From: Bjorn Helgaas <helgaas@kernel.org>
To: Kuppuswamy Sathyanarayanan <sathyanarayanan.kuppuswamy@linux.intel.com>
Cc: Bjorn Helgaas <bhelgaas@google.com>,
Mahesh J Salgaonkar <mahesh@linux.ibm.com>,
Oliver OHalloran <oohall@gmail.com>,
Jon Pan-Doh <pandoh@google.com>,
linux-pci@vger.kernel.org, linux-kernel@vger.kernel.org,
linuxppc-dev@lists.ozlabs.org, Sizhe Liu <liusizhe5@huawei.com>
Subject: Re: [PATCH v1] PCI/DPC: Fix AER error logging for DPC/EDR triggered events
Date: Mon, 30 Mar 2026 17:20:59 -0500 [thread overview]
Message-ID: <20260330222059.GA103174@bhelgaas> (raw)
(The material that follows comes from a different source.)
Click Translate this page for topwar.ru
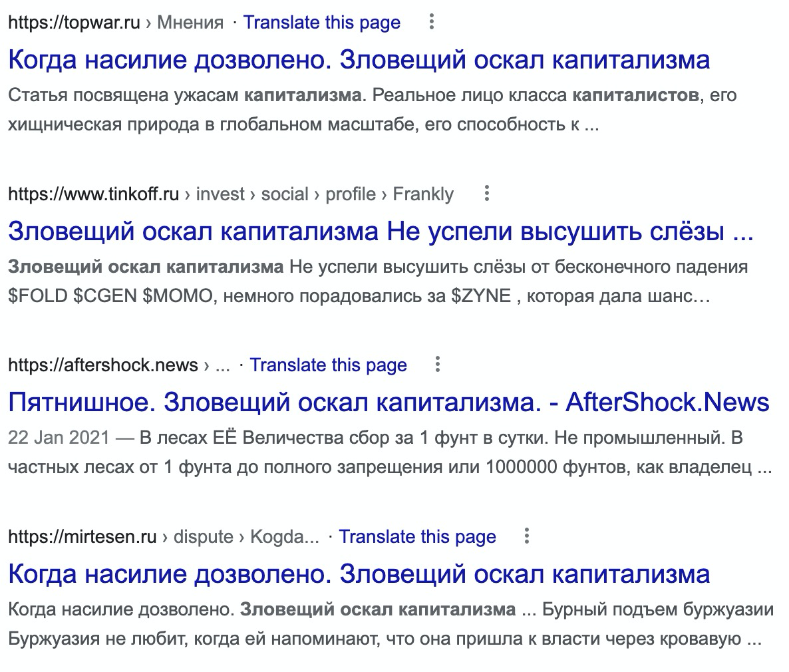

In-Reply-To: <875b2f99-35b9-4a7c-b47e-bfdc543ef7a0@linux.intel.com>
On Wed, Mar 18, 2026 at 10:48:07AM -0700, Kuppuswamy Sathyanarayanan wrote:
> On 3/18/2026 10:22 AM, Bjorn Helgaas wrote:
> > On Wed, Mar 18, 2026 at 10:04:49AM -0700, Kuppuswamy Sathyanarayanan wrote:
> >> aer_print_error() skips printing if ratelimit_print[i] is not set.
> >> In the native AER path, ratelimit_print is initialized by
> >> add_error_device() during source device discovery, and is set to 1
> >> for fatal errors to bypass rate limiting since fatal errors should
> >> always be logged.
> >>
> >> The DPC/EDR path uses the DPC-capable port as the error source and
> >> reads its AER uncorrectable error status registers directly in
> >> dpc_get_aer_uncorrect_severity(). Since it does not go through
> >> add_error_device(), ratelimit_print[0] is left uninitialized and zero.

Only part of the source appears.